Lucy Letby “tried four times to kill” a baby and “succeeded” on the final attempt, a jury has been told. The former Chester nurse stands accused of killing seven babies, allegedly injecting them with air and insulin, and attempting to murder 10 others.
Manchester Crown Court today heard about the alleged murder of ‘Child I’.
Prosecutor Nick Johnson said: “This is a case where we allege Lucy Letby tried four times to kill her.
“[Child I] was resilient but ultimately at the fourth attempt Lucy Letby succeeded and killed her.”
Letby is alleged to have injected air into the child’s stomach through a nasogastric tube.

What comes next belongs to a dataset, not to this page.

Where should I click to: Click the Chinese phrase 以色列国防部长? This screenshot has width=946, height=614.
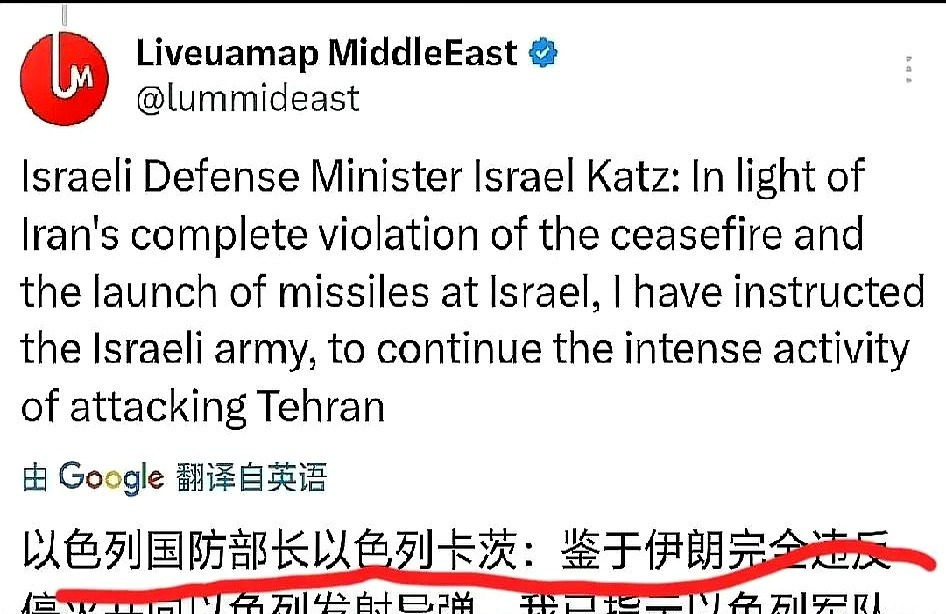(166, 550)

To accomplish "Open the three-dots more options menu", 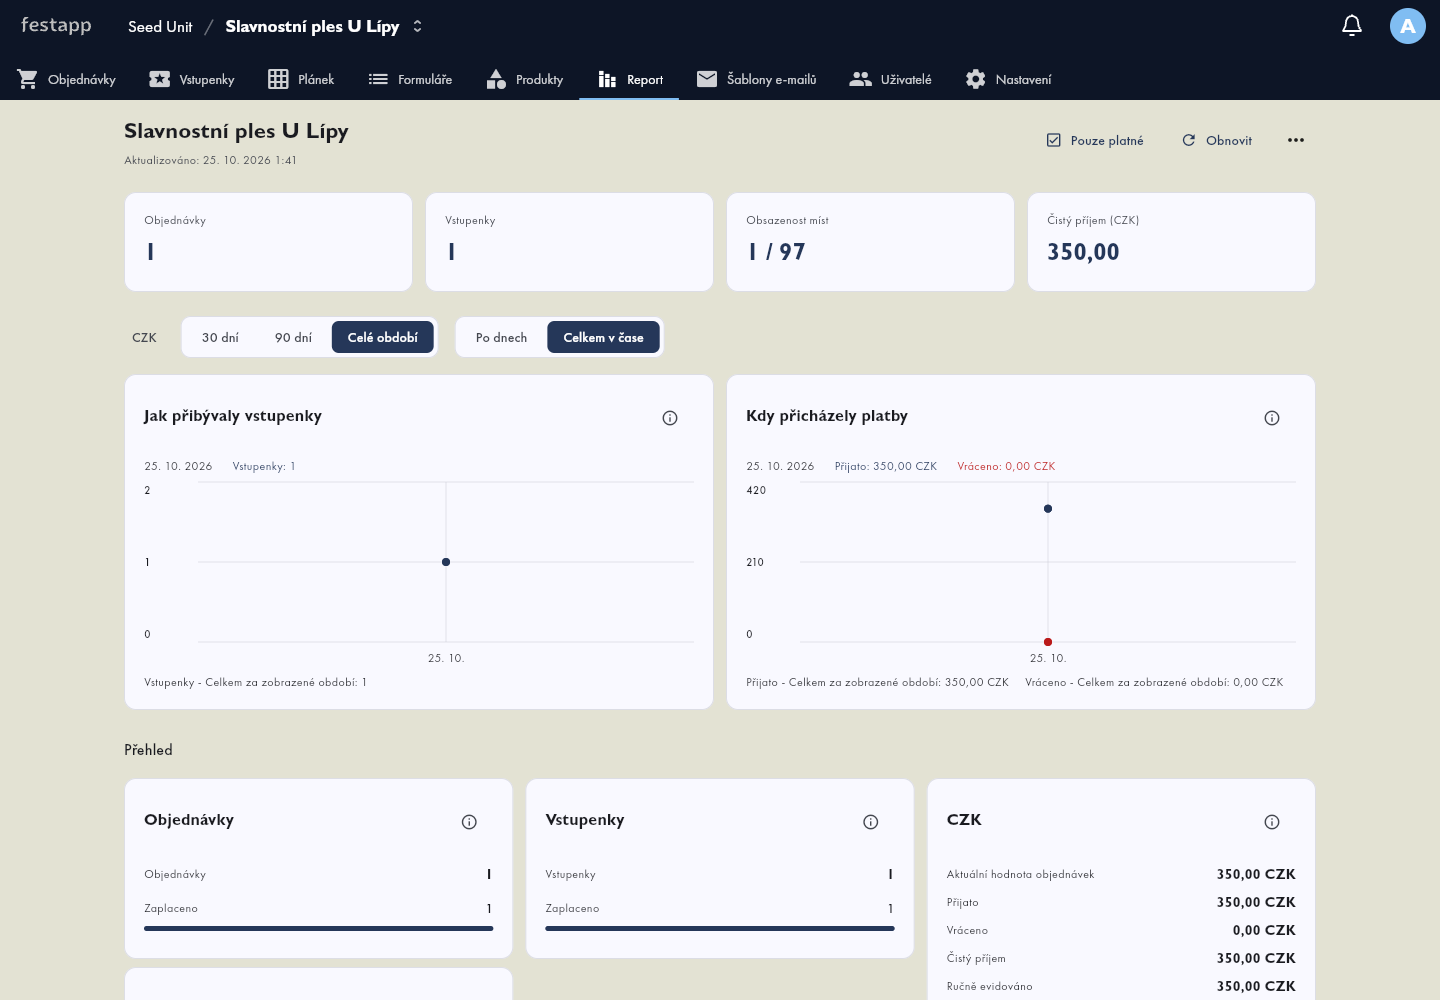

In the second alleged incident, a nightshift colleague at the Countess of Chester Hospital recalled that Letby was standing in the doorway of a darkened room in the Neo-natal unit.
The prosecution added that Letby commented on Child I looking pale, at which point the fellow nurse is said to have turned on the light and saw the child.
Child I “appeared to be at the point of death and was not breathing”, Mr Johnson said, citing the nurse.
The prosecutor then asked jurors have Letby could make the observation of Child I’s appearance by looking into a darkened room.
He also described the alleged murder of this child as an “extreme example even by the standards of this overall case”.
Letby faces 22 charges concerning 17 babies.
The first alleged incident of air injection with Child I is said to have taken place just days after the former nurse attempted to murder another child, ‘Child H’.
Jurors were today told that Letby tried to murder this child on two successive night shifts in September 2015.
They heard that the child suffered two “profound” collapses which required resuscitation by chest compressions with the use of adrenaline.
The baby girl is, however, said to have showed “dramatic improvement” after being transferred to another hospital, before she later returned to the Countess of Chester and was eventually discharged.
Mr Johnson said: “It is a notable fact in the case of [Child H] and others that as soon as children were removed from the Countess of Chester and the sphere of influence of Lucy Letby, it was often followed by their sudden and remarkable recovery.”